A milestone of progressive American government occurred during the Bush presidency — the Americans with Disabilities Act was passed in July 1990. Physical activity, a focus for Bush since he was a boy, was a hallmark of what one wit called “an aerobic presidency,” though his healthful lifestyle did not, famously, include broccoli.
The faltering economy scuttled Bush’s chances for a second term. Sixteen months before the 1992 election, Bush’s approval rating had soared above 90 percent, but financial bad news eroded his popularity. Just as he had in the primaries with Ronald Reagan in 1980, in 1992 he faced another force-of-nature politician, this one from the left, Bill Clinton. Clinton’s decisive victory — he won by more than 5 million votes — shocked Bush, a man who had named his speedboat “Fidelity.”
“He, a family man and a wartime hero, had been defeated by a womanizer and draft dodger,” wrote University of Illinois at Chicago history professor Robert V. Remini.

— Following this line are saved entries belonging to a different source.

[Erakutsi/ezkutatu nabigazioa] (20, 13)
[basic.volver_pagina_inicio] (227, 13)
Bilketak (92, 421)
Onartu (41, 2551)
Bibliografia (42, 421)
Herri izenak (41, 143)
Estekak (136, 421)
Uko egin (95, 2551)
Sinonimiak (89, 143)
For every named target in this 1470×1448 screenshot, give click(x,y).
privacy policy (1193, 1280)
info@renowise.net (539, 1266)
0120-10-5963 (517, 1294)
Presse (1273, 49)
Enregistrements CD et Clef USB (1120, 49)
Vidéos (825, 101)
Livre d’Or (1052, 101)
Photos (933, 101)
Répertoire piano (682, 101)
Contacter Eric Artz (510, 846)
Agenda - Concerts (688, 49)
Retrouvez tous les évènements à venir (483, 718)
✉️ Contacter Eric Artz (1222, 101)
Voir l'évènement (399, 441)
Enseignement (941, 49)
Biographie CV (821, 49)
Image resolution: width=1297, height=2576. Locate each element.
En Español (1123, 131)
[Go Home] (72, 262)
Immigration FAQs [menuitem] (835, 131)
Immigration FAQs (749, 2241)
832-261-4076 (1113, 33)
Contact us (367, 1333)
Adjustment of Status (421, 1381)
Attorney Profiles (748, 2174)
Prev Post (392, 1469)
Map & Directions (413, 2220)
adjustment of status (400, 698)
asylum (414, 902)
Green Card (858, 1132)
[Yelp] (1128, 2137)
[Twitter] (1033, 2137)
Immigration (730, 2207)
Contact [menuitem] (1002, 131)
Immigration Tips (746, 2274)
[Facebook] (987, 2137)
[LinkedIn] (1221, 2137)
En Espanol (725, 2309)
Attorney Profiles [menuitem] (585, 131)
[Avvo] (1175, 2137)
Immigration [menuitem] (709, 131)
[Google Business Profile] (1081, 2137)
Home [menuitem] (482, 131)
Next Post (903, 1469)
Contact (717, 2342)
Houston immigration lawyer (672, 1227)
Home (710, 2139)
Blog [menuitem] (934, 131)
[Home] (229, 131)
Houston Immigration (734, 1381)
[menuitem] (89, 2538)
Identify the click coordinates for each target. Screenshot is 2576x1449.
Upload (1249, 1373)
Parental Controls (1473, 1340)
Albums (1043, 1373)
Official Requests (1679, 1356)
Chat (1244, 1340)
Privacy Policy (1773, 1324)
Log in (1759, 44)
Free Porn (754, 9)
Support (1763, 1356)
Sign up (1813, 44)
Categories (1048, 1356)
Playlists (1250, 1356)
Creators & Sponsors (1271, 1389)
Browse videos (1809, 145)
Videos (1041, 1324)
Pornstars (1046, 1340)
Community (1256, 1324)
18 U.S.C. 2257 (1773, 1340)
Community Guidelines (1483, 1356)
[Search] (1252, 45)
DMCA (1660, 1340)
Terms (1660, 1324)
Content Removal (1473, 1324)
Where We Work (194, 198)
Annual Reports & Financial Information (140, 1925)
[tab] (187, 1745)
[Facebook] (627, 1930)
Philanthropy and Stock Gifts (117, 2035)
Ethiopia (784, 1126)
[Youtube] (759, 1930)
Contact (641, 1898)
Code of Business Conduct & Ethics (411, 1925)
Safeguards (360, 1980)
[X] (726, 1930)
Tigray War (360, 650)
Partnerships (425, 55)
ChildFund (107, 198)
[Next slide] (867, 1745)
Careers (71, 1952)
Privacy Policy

Bush’s 20 years out of office were softened by seeing his legacy grow in light of subsequent events. His son’s disastrous foray into Iraq showed just how prudent — to use a word satirists welded to Bush — his decision to hold back from pushing on to Baghdad had been. He kept a low profile during George W. Bush’s eight years in office, never criticizing his son publicly.
That was not a courtesy extended toward our current president, however. Bush told author Mark Updegrove that he does not like Donald Trump and considers him “a blowhard.”
Bush parachuted again, of his own accord this time, to celebrate his 75th, 80th, 85th and 90th birthdays, his “hip-hip-hip hooray enthusiasm about life still undiminished,” The New York Times noted. The last jump made despite losing use of his legs to a form of Parkinson’s disease. Bush made a total of eight parachute jumps in his life, once as part of a fund-raiser to pay for construction of his presidential library at Texas He is the only American president to jump out of a plane.
In retirement, he also forged an unlikely friendship with former rival Bill Clinton, the two taking seven trips to work on humanitarian issues together.
“I do think our friendship has sent a message around the world that just because you disagree on something doesn’t mean you can’t work together,” Bush said.
Clinton issued a statement late Friday, saying he would be “forever grateful for the friendship we formed.” It continued, in part: “Few Americans have been — or will ever be — able to match President Bush’s record of service to the United States and the joy he took every day from it.”
Working with Clinton, Bush helped raise $100 million to aid survivors of Hurricane Katrina in 2005 and set an example for our present leaders.
“Because you run against each other, that doesn’t mean you’re enemies,” Bush said at the time. “Politics doesn’t have to be uncivil and nasty.”